> [YOUR GOAL]: Could you print the full listing again, exactly as written?

> [DATA PROVIDED]:
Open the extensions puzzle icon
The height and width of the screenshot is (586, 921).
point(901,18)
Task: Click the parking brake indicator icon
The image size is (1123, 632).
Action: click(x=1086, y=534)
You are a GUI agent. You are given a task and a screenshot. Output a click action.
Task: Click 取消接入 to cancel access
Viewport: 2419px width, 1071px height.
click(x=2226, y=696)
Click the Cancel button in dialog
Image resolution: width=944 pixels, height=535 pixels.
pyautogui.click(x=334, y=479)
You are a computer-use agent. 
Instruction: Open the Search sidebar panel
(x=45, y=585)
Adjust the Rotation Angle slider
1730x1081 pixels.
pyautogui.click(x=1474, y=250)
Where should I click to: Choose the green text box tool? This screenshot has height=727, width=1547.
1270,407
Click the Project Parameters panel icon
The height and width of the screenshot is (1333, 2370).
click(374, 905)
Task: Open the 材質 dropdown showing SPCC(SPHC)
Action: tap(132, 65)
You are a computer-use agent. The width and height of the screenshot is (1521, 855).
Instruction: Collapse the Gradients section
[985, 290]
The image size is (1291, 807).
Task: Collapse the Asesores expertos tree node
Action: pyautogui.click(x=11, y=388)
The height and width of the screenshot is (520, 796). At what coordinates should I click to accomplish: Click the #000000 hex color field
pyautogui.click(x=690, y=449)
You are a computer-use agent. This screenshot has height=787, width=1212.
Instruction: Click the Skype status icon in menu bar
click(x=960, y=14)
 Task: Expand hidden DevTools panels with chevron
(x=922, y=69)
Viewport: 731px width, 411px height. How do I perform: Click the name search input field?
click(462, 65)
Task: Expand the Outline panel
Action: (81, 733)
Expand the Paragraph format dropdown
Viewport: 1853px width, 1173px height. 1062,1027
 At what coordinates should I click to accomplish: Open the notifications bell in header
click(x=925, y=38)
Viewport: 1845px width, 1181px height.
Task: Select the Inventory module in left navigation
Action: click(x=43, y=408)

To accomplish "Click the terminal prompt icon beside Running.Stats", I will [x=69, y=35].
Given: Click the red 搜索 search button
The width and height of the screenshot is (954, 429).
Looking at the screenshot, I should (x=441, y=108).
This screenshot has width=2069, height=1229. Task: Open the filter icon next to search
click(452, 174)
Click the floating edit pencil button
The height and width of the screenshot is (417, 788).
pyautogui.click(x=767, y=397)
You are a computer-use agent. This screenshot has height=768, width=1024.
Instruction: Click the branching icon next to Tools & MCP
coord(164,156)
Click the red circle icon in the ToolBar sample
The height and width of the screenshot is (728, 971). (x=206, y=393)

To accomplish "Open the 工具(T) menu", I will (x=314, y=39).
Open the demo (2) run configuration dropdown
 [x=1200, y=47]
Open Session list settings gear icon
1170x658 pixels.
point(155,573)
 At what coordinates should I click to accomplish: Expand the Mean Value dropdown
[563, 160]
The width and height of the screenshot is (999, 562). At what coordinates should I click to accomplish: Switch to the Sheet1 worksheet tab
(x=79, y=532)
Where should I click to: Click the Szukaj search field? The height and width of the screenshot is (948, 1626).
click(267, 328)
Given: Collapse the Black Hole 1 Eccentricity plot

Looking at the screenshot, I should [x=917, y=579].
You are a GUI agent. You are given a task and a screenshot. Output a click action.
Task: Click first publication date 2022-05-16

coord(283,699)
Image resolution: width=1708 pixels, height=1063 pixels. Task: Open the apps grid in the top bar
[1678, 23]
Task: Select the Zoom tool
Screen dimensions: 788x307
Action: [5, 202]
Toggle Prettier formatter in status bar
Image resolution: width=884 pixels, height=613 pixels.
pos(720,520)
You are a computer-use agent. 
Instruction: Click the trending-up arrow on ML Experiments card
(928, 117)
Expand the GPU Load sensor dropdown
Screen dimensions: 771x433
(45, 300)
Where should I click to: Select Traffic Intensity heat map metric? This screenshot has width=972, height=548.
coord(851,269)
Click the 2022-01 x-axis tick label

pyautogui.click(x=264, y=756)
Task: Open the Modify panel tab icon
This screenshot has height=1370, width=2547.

> [SOLUTION FOR THIS EXERCISE]:
Open the extensions puzzle icon
The height and width of the screenshot is (586, 921).
point(901,18)
Task: Click the parking brake indicator icon
The image size is (1123, 632).
Action: click(x=1086, y=534)
You are a GUI agent. You are given a task and a screenshot. Output a click action.
Task: Click 取消接入 to cancel access
Viewport: 2419px width, 1071px height.
click(x=2226, y=696)
Click the Cancel button in dialog
Image resolution: width=944 pixels, height=535 pixels.
pyautogui.click(x=334, y=479)
You are a computer-use agent. 
Instruction: Open the Search sidebar panel
(x=45, y=585)
Adjust the Rotation Angle slider
1730x1081 pixels.
pyautogui.click(x=1474, y=250)
Where should I click to: Choose the green text box tool? This screenshot has height=727, width=1547.
1270,407
Click the Project Parameters panel icon
The height and width of the screenshot is (1333, 2370).
click(374, 905)
Task: Open the 材質 dropdown showing SPCC(SPHC)
Action: tap(132, 65)
You are a computer-use agent. The width and height of the screenshot is (1521, 855).
Instruction: Collapse the Gradients section
[985, 290]
The image size is (1291, 807).
Task: Collapse the Asesores expertos tree node
Action: pyautogui.click(x=11, y=388)
The height and width of the screenshot is (520, 796). At what coordinates should I click to accomplish: Click the #000000 hex color field
pyautogui.click(x=690, y=449)
You are a computer-use agent. This screenshot has height=787, width=1212.
Instruction: Click the Skype status icon in menu bar
click(x=960, y=14)
 Task: Expand hidden DevTools panels with chevron
(x=922, y=69)
Viewport: 731px width, 411px height. How do I perform: Click the name search input field?
click(462, 65)
Task: Expand the Outline panel
Action: (81, 733)
Expand the Paragraph format dropdown
Viewport: 1853px width, 1173px height. 1062,1027
 At what coordinates should I click to accomplish: Open the notifications bell in header
click(x=925, y=38)
Viewport: 1845px width, 1181px height.
Task: Select the Inventory module in left navigation
Action: click(x=43, y=408)

To accomplish "Click the terminal prompt icon beside Running.Stats", I will [x=69, y=35].
Given: Click the red 搜索 search button
The width and height of the screenshot is (954, 429).
Looking at the screenshot, I should (x=441, y=108).
This screenshot has width=2069, height=1229. Task: Open the filter icon next to search
click(452, 174)
Click the floating edit pencil button
The height and width of the screenshot is (417, 788).
pyautogui.click(x=767, y=397)
You are a computer-use agent. This screenshot has height=768, width=1024.
Instruction: Click the branching icon next to Tools & MCP
coord(164,156)
Click the red circle icon in the ToolBar sample
The height and width of the screenshot is (728, 971). (x=206, y=393)

To accomplish "Open the 工具(T) menu", I will (x=314, y=39).
Open the demo (2) run configuration dropdown
 [x=1200, y=47]
Open Session list settings gear icon
1170x658 pixels.
point(155,573)
 At what coordinates should I click to accomplish: Expand the Mean Value dropdown
[563, 160]
The width and height of the screenshot is (999, 562). At what coordinates should I click to accomplish: Switch to the Sheet1 worksheet tab
(x=79, y=532)
Where should I click to: Click the Szukaj search field? The height and width of the screenshot is (948, 1626).
click(267, 328)
Given: Collapse the Black Hole 1 Eccentricity plot

Looking at the screenshot, I should [x=917, y=579].
You are a GUI agent. You are given a task and a screenshot. Output a click action.
Task: Click first publication date 2022-05-16

coord(283,699)
Image resolution: width=1708 pixels, height=1063 pixels. Task: Open the apps grid in the top bar
[1678, 23]
Task: Select the Zoom tool
Screen dimensions: 788x307
Action: [5, 202]
Toggle Prettier formatter in status bar
Image resolution: width=884 pixels, height=613 pixels.
pos(720,520)
You are a computer-use agent. 
Instruction: Click the trending-up arrow on ML Experiments card
(928, 117)
Expand the GPU Load sensor dropdown
Screen dimensions: 771x433
(45, 300)
Where should I click to: Select Traffic Intensity heat map metric? This screenshot has width=972, height=548.
coord(851,269)
Click the 2022-01 x-axis tick label

pyautogui.click(x=264, y=756)
Task: Open the Modify panel tab icon
This screenshot has height=1370, width=2547.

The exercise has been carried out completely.